**** RECORDS FOR THIS EXERCISE

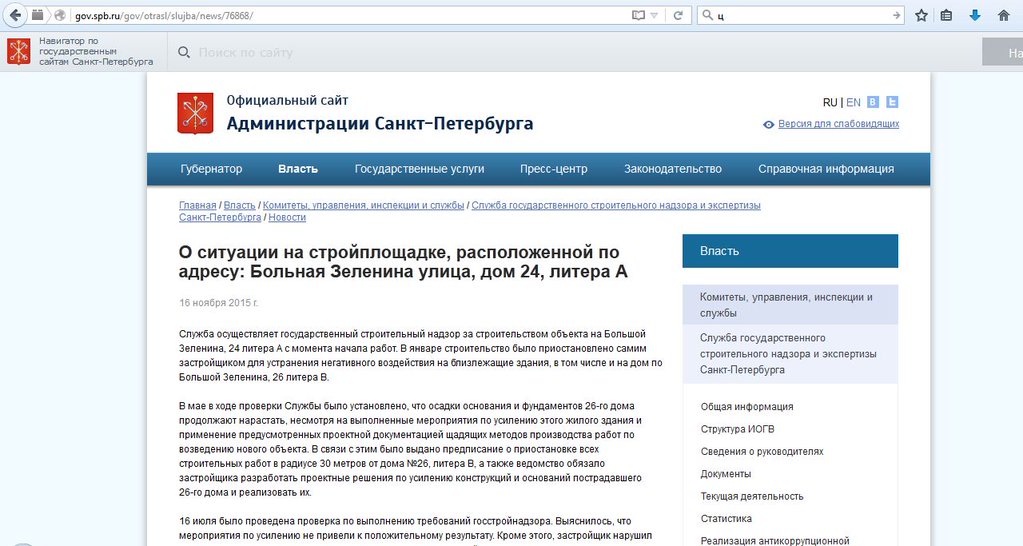Viewport: 1023px width, 546px height.
Task: Click the browser home icon
Action: point(1003,16)
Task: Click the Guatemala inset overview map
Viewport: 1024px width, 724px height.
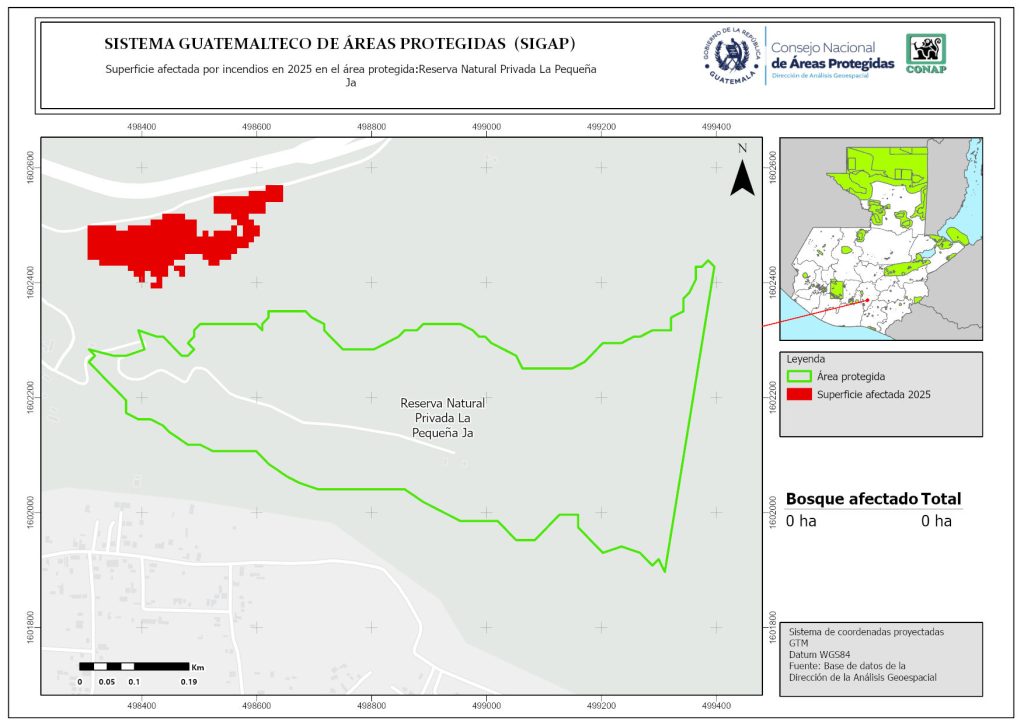Action: tap(880, 238)
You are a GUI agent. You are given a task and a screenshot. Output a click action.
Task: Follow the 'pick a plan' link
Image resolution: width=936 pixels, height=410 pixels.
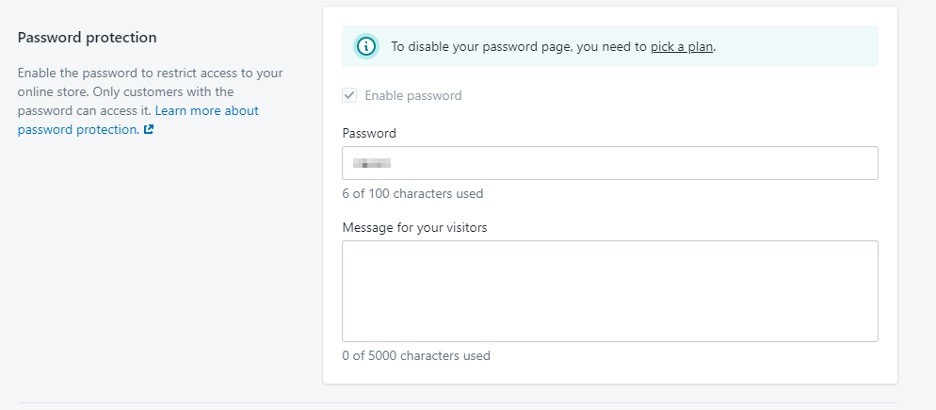pos(682,47)
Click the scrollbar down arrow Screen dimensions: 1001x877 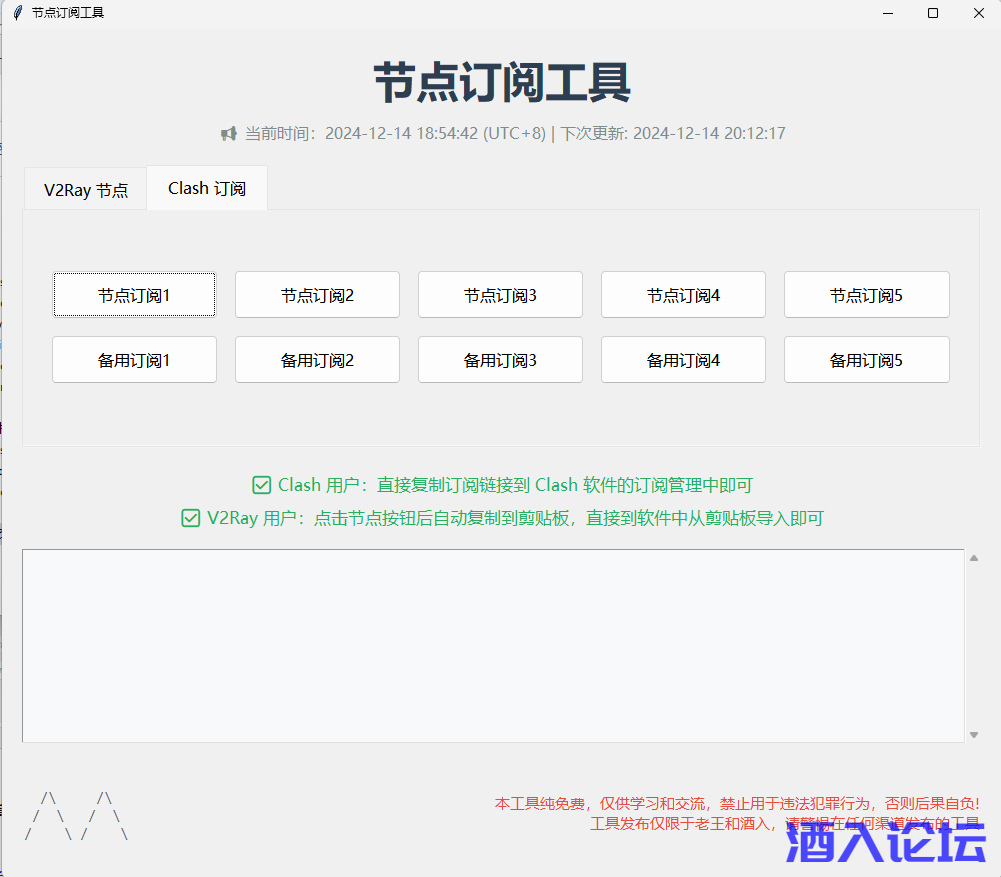972,733
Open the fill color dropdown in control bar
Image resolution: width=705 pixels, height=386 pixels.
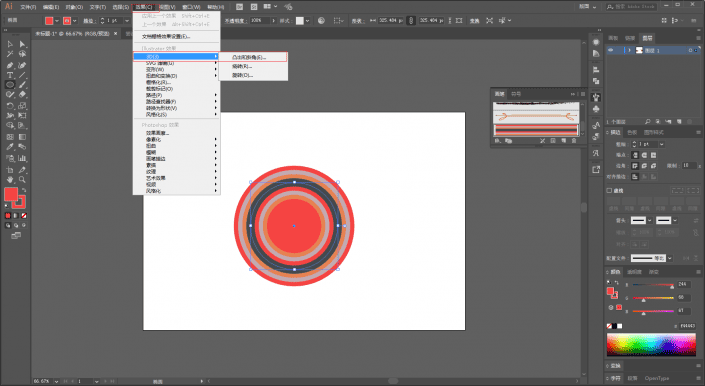tap(57, 21)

********

ACTIVITY:
Pictures are not part of the copy. Output only the lines from the one with "Open the fill color dropdown in control bar" through the final line of the records, exactly as given.

ANSWER TO THIS PROBLEM:
Open the fill color dropdown in control bar
Image resolution: width=705 pixels, height=386 pixels.
tap(57, 21)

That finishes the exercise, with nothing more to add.